I don’t think there’s much difference between a comedian’s power of observation and a novelist’s power of observation. Looking at something and presenting it back to us, the viewer or the reader, and going, “You’re right! That’s amazing!” There is something amazing about that. But, yeah, his list of ailments is just so funny. So funny. When he goes through all the NPR correspondents. [In Bob Ducca’s voice.] “Derek Fuck.” And that’s just the funny alliterative things—going back to Monty Python and just the word itself. But Seth is always—he’s played variations of people from his life in such great ways. And I’m sure that there’s some version of some man in his life that borrows from this and then gets super exaggerated. That kind of repeats that mantra of “Be specific, be truthful in your character creation or in your comedy.” It’ll have some more punch to it.
AVC: Was Bob Ducca a character he was doing on stage before he was doing it on podcasts and on TV?
BH: Yeah, he just started it as part of his stand-up act. And then he did a couple of one-man shows at UCB with it. And then he did it on Comedy Bang! Bang!, and, you know, subsequently they gave him his own podcast [Affirmation Nation], which I think is great. For him to have his own show. [Laughs.] I’ve done it a couple of times, and it’s just so fun. But when he puts on the carpal tunnel braces and the neck brace and colors his hair and goes all in with, like, the full character package, it’s amazing. He’s one of the funniest people I’ve ever met in my life.

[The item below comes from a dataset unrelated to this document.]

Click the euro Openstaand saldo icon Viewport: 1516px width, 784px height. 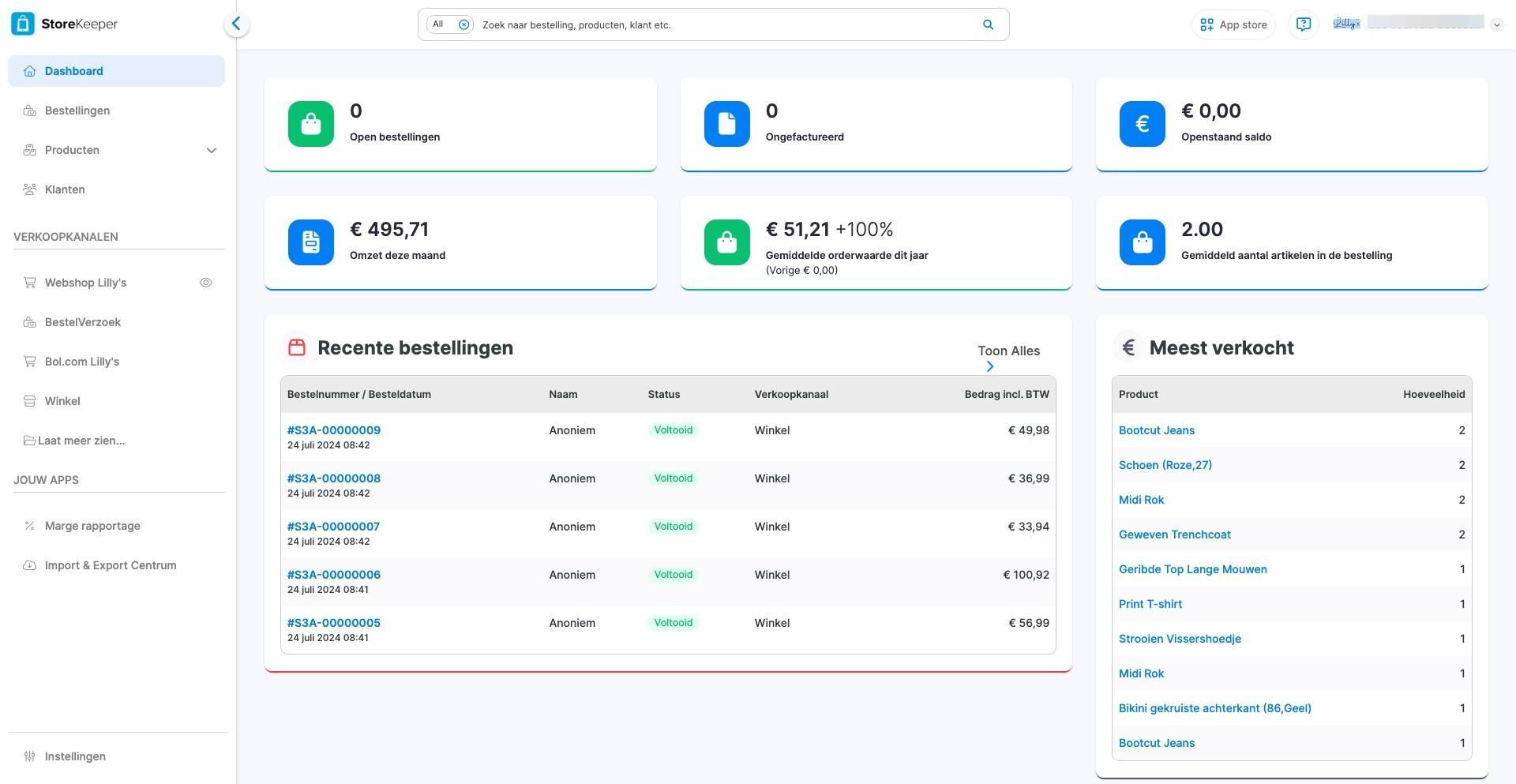1142,124
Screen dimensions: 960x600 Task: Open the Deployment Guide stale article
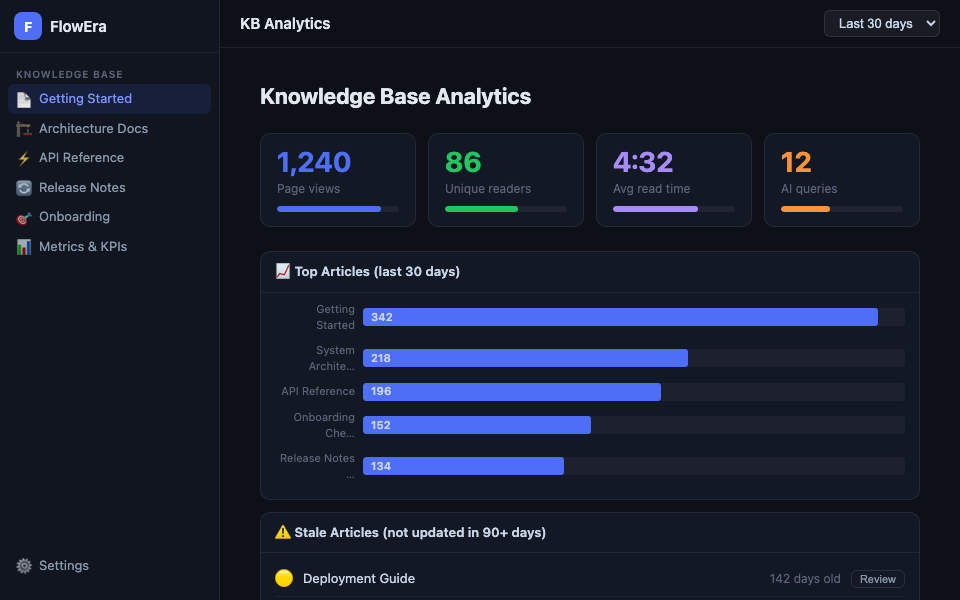coord(359,578)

AVC: The lists have such a great internal logic to them, you know. You mentioned the alliteration, but also the rhythms that they start to take on. I can’t count the number of times I’ve listened to the list of ailments, and I’ll still be taken by surprise by a repeating syllable, or when he follows “Lou Gehrig’s disease” with “Lou Barlow’s disease.”
BH: It’s a great example of A+B=C. He and Rob Corddry and John Ross Bowie and I used to be in a sketch group together, and we used to play this game: “Make up a Guided By Voices song title.” You take some sort of aircraft, and then you take some kind of adjective—I don’t know, like “Fighter Jet Depression”—and that’s your Guided By Voices song. And then you sing it British. That’s a freebie. Listen, guys: If that could become a national trend, get into it. Because it’s very relaxing.